The Company does not have interest-bearing borrowings. Cash and cash equivalents and financial assets at the reporting date significantly exceed liabilities. During the year the Company had satisfactory liquidity position. Financial liabilities which include trade and other payables and deferred income and accrued expenses have maturity up to one year.
The Company considers that it has an immediate related party relationship with its key shareholders, its subsidiary, joint venture and associate, the Supervisory and Management Board members and other executive management (together "key management"); close family members of key management; and jointly controlled by Management Board members and their close family members, in accordance with definitions contained in International Accounting Standard 24 "Related Party Disclosures" ("IAS 24").
As at 31 December 2016, the Company has no obligation to key shareholders that relates to funds on transactions accounts and no obligation for rendered services.
Also during 2016, the Company did not have any transactions with its subsidiary, associate and joint venture.
Remuneration to Management Board throughout the year was HRK 1,551 thousand (2014: HRK 1,736 thousand). The total remuneration of Supervisory Board members amounted to HRK 0 (2015: HRK 0).
The Management Board uses estimates and assumptions concerning the future events. The resulting accounting estimates will therefore, by definition, seldom equal the actual results. The estimates and judgments which have a significant risk of causing a material adjustment to the carrying amounts of assets and liabilities within the next financial year are discussed below.
Trade receivables are estimated at each reporting date and are impaired according to the estimate of probability of collection.
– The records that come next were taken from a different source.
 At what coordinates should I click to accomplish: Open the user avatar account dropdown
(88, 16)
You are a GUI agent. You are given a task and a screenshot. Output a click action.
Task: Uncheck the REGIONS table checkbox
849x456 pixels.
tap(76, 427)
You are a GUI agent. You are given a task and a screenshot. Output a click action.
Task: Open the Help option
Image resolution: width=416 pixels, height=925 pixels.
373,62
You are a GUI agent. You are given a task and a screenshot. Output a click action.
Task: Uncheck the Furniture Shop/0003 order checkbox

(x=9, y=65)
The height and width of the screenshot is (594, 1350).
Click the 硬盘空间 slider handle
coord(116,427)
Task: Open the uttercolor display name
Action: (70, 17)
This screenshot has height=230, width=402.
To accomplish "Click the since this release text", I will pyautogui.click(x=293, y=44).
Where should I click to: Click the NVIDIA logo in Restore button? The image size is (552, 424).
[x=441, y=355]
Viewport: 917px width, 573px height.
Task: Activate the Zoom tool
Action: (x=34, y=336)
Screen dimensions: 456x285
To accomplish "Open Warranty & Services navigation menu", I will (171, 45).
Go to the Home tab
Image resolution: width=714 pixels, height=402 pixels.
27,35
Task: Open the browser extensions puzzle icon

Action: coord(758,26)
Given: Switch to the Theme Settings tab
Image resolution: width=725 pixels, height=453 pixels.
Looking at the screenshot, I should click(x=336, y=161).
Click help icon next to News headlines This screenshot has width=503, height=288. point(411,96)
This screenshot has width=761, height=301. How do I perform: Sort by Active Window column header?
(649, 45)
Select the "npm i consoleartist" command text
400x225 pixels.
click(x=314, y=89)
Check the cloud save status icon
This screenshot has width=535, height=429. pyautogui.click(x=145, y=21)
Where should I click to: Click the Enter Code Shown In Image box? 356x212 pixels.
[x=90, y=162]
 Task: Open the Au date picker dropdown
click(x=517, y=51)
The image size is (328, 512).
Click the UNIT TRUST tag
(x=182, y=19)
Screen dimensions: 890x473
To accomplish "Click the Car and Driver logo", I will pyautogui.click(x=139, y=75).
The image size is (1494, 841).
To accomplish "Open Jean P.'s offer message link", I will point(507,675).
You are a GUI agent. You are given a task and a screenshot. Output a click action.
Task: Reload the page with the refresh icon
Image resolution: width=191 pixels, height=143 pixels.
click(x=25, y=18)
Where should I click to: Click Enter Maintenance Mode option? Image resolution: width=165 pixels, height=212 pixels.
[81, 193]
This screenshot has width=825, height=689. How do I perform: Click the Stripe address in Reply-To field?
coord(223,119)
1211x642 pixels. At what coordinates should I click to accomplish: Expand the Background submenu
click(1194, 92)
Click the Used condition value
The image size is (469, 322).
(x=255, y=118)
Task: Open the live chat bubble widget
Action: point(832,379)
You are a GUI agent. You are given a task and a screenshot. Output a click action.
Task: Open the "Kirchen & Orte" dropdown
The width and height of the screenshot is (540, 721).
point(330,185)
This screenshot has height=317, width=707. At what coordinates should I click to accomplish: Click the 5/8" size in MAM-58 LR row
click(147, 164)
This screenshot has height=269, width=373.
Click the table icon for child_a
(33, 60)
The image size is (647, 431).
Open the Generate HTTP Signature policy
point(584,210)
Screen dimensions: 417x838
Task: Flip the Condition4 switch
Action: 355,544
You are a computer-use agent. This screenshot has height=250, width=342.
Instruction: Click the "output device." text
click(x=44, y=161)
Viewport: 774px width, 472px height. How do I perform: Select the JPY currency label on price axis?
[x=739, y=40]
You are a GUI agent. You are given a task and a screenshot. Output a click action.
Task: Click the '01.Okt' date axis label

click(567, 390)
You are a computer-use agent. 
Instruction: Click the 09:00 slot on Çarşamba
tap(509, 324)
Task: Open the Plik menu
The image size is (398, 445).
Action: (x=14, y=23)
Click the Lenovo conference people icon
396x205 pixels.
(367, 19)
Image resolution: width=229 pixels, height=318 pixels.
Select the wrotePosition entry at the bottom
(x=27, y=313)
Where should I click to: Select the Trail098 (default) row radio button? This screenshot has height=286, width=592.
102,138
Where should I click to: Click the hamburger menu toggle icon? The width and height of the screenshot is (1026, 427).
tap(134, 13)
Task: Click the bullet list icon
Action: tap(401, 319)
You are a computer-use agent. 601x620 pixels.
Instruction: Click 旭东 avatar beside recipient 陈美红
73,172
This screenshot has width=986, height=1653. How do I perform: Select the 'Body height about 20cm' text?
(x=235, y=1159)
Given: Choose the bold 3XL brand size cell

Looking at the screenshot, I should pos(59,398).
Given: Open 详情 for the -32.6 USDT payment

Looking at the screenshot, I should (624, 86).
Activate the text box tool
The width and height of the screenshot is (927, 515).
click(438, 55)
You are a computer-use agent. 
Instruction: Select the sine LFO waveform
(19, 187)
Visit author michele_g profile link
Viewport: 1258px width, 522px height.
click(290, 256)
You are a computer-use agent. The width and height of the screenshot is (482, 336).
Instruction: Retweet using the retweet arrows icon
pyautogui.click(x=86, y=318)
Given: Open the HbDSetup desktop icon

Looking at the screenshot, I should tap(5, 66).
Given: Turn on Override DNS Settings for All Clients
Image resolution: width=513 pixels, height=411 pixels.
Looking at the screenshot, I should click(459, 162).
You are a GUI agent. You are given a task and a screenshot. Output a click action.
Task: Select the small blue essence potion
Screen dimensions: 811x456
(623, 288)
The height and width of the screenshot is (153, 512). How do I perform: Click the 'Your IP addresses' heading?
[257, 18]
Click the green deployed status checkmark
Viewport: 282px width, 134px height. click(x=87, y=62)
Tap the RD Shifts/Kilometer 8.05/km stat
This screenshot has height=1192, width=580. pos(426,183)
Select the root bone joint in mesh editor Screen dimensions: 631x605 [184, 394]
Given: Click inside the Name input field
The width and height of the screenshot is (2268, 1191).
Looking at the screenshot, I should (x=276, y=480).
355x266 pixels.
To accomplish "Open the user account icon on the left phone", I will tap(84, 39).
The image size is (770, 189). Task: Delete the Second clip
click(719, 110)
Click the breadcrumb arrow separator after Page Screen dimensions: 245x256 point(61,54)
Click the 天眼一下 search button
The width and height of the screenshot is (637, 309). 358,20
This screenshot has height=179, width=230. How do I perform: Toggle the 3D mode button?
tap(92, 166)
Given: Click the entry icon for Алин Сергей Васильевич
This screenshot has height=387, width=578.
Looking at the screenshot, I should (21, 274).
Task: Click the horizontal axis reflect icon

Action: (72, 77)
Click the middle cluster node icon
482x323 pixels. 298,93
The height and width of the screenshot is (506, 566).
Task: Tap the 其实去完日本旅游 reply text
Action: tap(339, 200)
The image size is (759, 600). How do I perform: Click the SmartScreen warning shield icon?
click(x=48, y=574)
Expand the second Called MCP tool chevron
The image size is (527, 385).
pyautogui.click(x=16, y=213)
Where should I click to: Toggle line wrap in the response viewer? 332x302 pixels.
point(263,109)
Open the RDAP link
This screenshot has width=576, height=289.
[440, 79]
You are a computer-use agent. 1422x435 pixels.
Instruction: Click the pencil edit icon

Each customer is evaluated individually based on the expected date of collection of the amount due and estimated probability of collection of the outstanding amount. The Management holds that trade receivables are stated at their recoverable amount at the reporting date.
The Company provides for tax liabilities in accordance with the tax laws of the Republic of Croatia. Tax returns are subject to the approval of the tax authorities who are entitled to carry out subsequent inspections of taxpayers' records. There are different possible interpretations of tax laws; therefore amounts in the financial statements may be changed subsequently depending on the decision of the tax authorities.
The Company reviews the estimated useful lives of equipment and intangible assets at the end of each reporting period.
The Company carries the investment in subsidiary, associate and joint venture at cost less impairment allowance in these separate financial statements. If the recoverable amount of investment in subsidiary is below its carrying value, the impairment is recognised. The Management considers that there are no indications of impairment at the balance sheet date based on the analysis performed.
At the balance sheet date the Company did not recognise deferred tax assets related to carry forward tax losses in the amount of HRK 11,062 thousand, as the Management has assessed that it is not probable that sufficient taxable profits will be available to utilise the deferred tax assets. This will be reassessed at the next balance sheet date.
The Company has assessed that investment in SEE Link d.o.o. represents investment in joint venture considering that the Company has rights to the net assets of the arrangement.
No other events or transactions have occurred since 31 December 2016 or are pending that would have a material effect on these separated financial statements at that date or for the period then ended, or that are of such significance in relation to the Company's affairs to require mention in a note to the separate financial statements.